* _GIVEN INFORMATION_
[Start of Attachment]

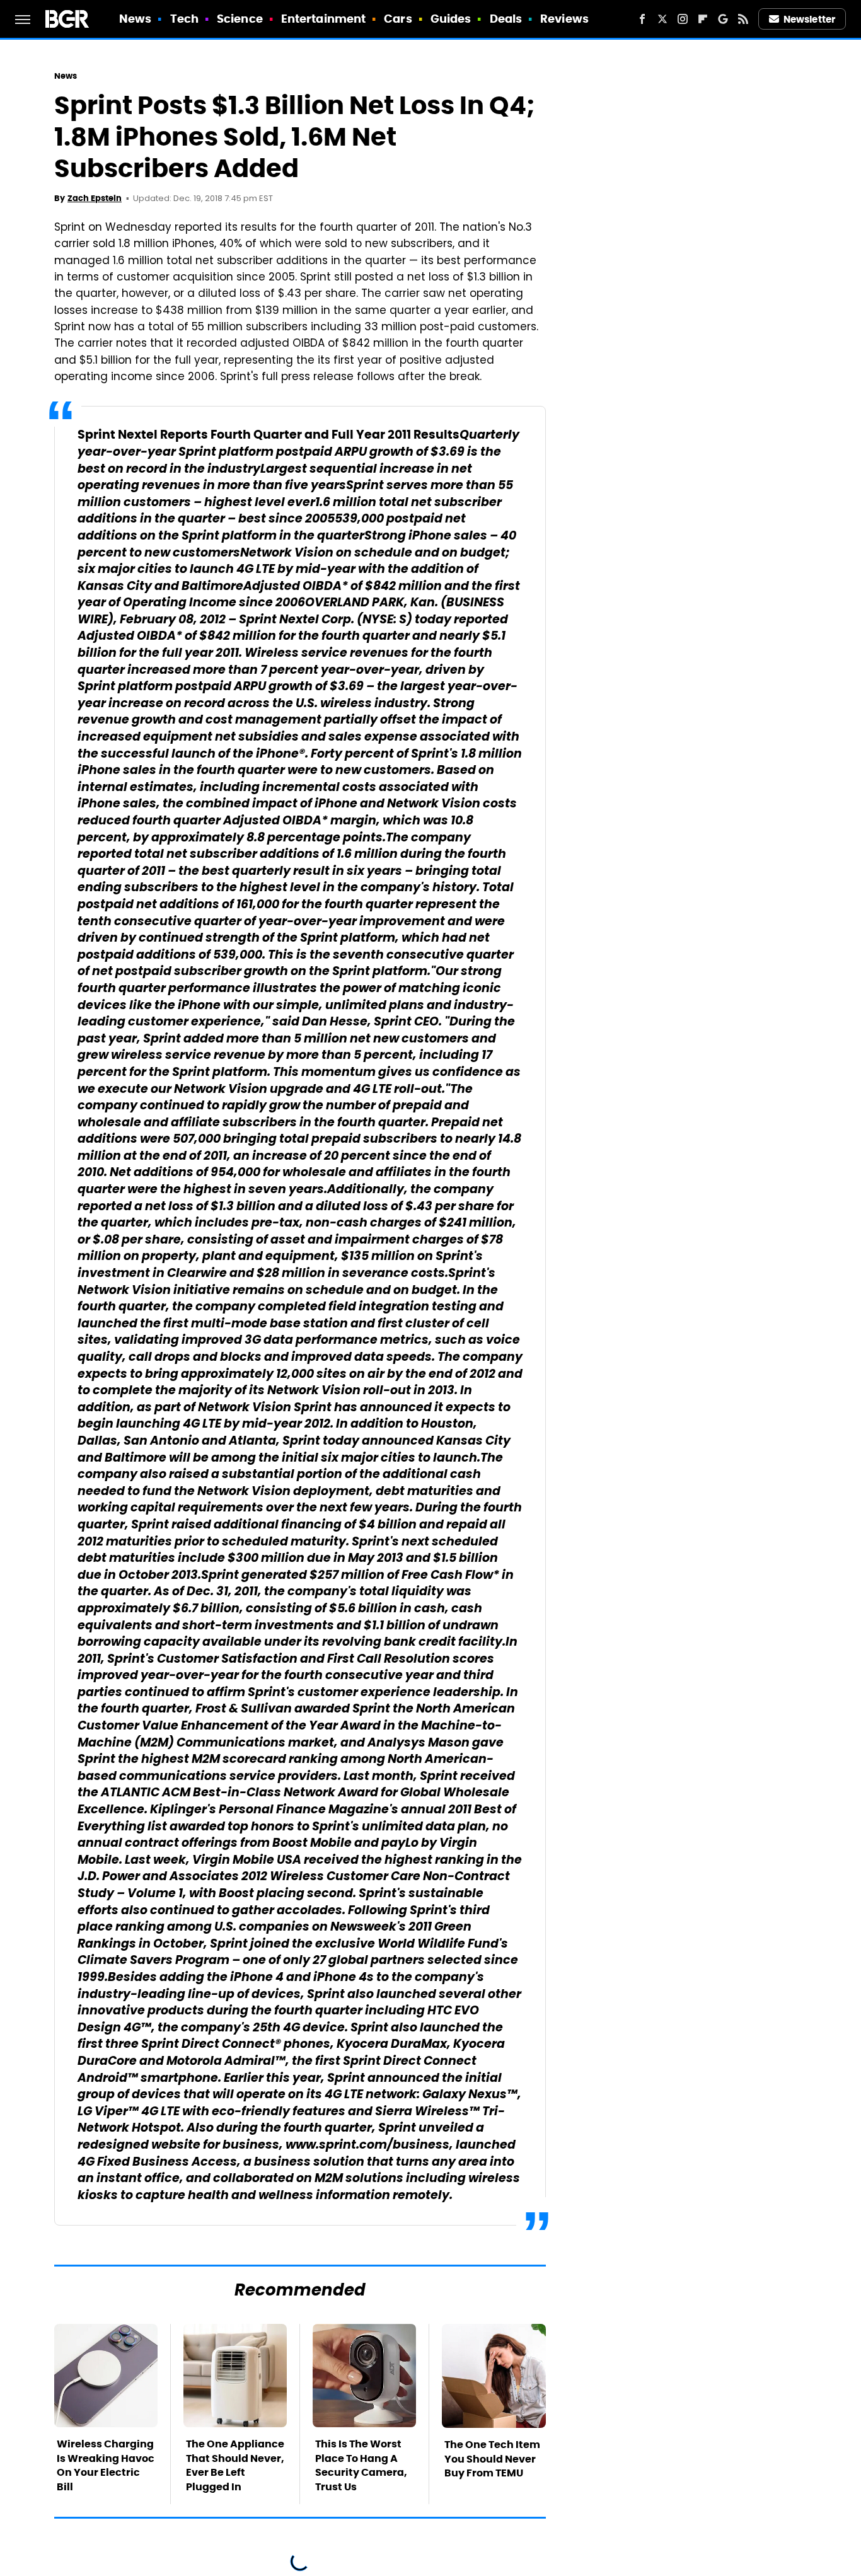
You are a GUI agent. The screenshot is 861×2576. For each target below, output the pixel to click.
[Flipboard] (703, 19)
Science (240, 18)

[End of Attachment]
[Start of Attachment]

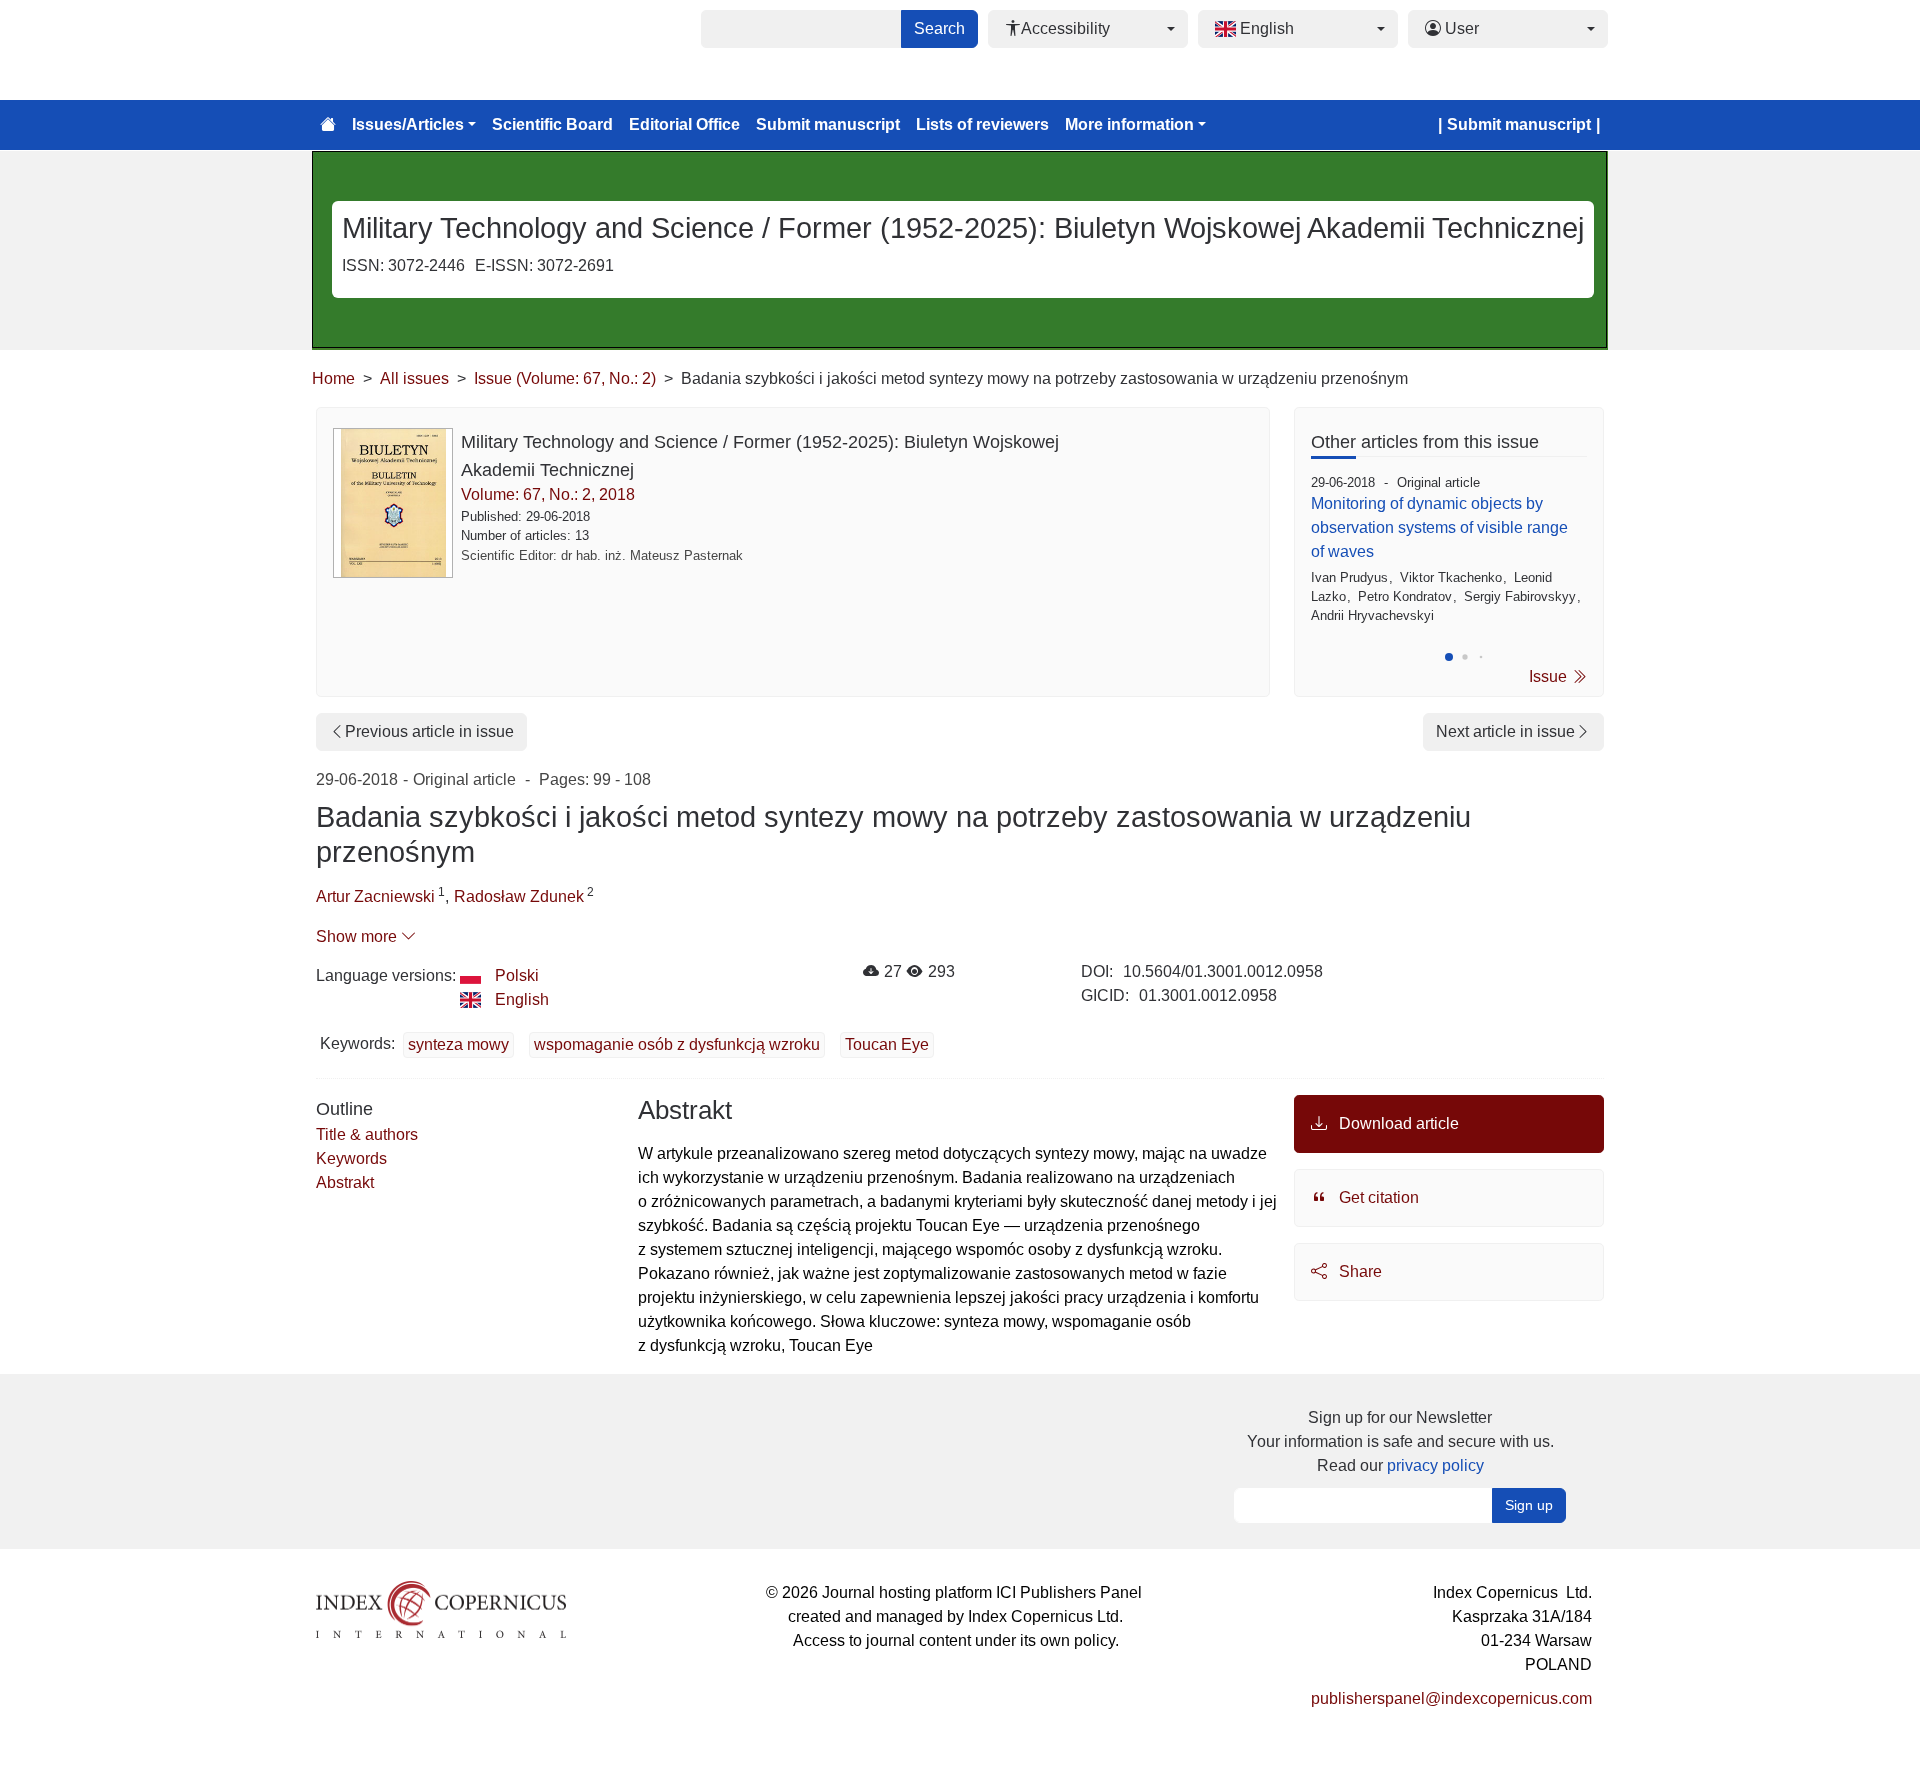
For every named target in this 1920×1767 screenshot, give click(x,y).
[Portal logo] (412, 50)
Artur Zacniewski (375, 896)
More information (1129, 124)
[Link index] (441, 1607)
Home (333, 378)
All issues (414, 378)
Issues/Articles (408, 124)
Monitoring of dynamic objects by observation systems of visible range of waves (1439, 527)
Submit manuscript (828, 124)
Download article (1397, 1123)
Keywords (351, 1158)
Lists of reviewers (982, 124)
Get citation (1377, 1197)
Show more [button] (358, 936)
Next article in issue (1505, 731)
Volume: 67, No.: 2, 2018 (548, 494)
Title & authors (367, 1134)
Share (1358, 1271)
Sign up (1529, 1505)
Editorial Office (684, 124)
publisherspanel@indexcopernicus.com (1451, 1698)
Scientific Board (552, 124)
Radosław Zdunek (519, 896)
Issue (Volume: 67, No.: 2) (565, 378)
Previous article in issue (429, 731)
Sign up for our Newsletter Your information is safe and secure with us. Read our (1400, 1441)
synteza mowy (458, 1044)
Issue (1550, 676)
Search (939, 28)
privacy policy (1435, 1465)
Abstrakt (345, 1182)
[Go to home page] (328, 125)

[End of Attachment]
[Start of Attachment]

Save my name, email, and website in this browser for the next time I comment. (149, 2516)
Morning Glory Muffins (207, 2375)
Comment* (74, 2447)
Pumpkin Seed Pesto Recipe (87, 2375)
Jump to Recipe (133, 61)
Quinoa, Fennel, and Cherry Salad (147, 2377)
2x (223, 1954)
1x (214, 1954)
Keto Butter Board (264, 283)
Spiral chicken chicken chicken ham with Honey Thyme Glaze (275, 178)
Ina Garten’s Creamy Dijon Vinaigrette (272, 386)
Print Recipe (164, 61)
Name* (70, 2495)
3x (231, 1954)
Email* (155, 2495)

[End of Attachment]

All lines above from the line with "You are a GUI" through the line with "Science (240, 18)", both included, are to be set down exactly, with nothing else.

You are a GUI agent. The screenshot is 861×2576. For each target below, output the pixel to click.
[Flipboard] (703, 19)
Science (240, 18)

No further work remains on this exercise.